Apenas três anos depois de Gilberto Freyre praticamente ter inaugurado as ciências sociais no Brasil, com o exaustivo e detalhista Casa-Grande & Senzala, Sérgio Buarque de Holanda publicava um pequeno e conciso ensaio que se tornaria tão revolucionário quanto o seu predecessor. Raízes do Brasil (1936) trazia então para o estudo da formação a identidade e do imaginário dos brasileiros as referências de Max Weber – fundamentalmente a noção do “patrimonialismo”, sobre o qual se funda nossa formação política – e, de quebra, abria caminho para a nova historiografia francesa, de matriz fortemente etnológica, representada naquelas primeiras décadas do século 20 por Fernand Braudel e Lucien Febvre.
O núcleo da confusão é a famosa expressão “homem cordial”, que definiria o caráter brasileiro, a partir das origens culturais ibéricas, católicas, e do próprio processo de colonização portuguesa. Até hoje, há gente que não entende – o que em parte é inexplicável em razão da extrema clareza do capítulo que trata do assunto. A não ser, é claro, que se esteja falando daquela outra espécie, não tão rara, que não leu o livro, toma a expressão ao pé da letra e imagina, equivocadamente, o resto. Mas nem todos são assim.
Quem primeiro implicou com a expressão (tomada emprestada do escritor Ribeiro Couto) foi Cassiano Ricardo. Apegando-se à significação moral que a expressão sugeria, contestou a noção de que o brasileiro seria um “homem bom”. É certo que Sérgio Buarque fala da nossa “lhaneza do trato, hospitalidade e generosidade”, mas isso apenas para identificar o traço cultural de um povo acostumado às relações pessoais. O mais importante dessa análise, contudo, é o seu contraponto. É essa vocação que explicaria o brasileiro como um ser político incapaz de romper o círculo das relações familiares – vale dizer, de diferenciar o público do privado, de lidar com as instituições e com o Estado, impessoais demais para o nosso “jeito”.

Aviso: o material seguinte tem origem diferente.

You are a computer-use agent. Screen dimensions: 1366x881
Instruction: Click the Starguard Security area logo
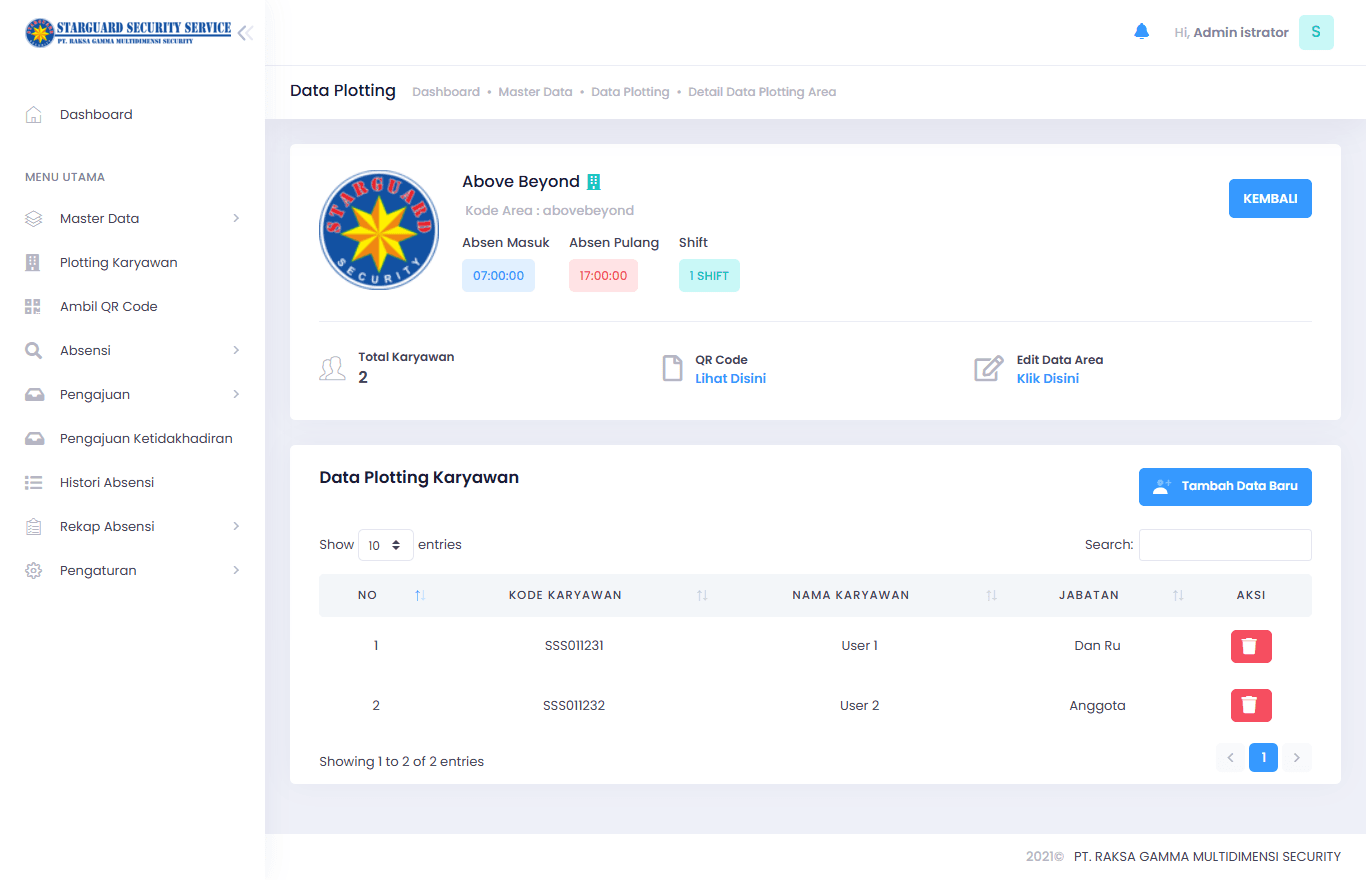tap(379, 230)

Nada “bom”, como se vê. São essas raízes que explicariam práticas políticas viciosas, pouco afeitas à democracia moderna. Nelas, prevalecem os interesses particulares, incompatíveis com a ordenação social e políticas mais neutras – ou “burocráticas”, para manter a oposição weberiana ao patrimonialismo. Isso vale tanto para o coronelismo que ainda resiste no Brasil, malgrado o crescimento das cidades e a industrialização, quanto para aqueles que se vendem como inovadores e reformadores do Estado, mas que não dispensam a aliança com os... patrimonialistas.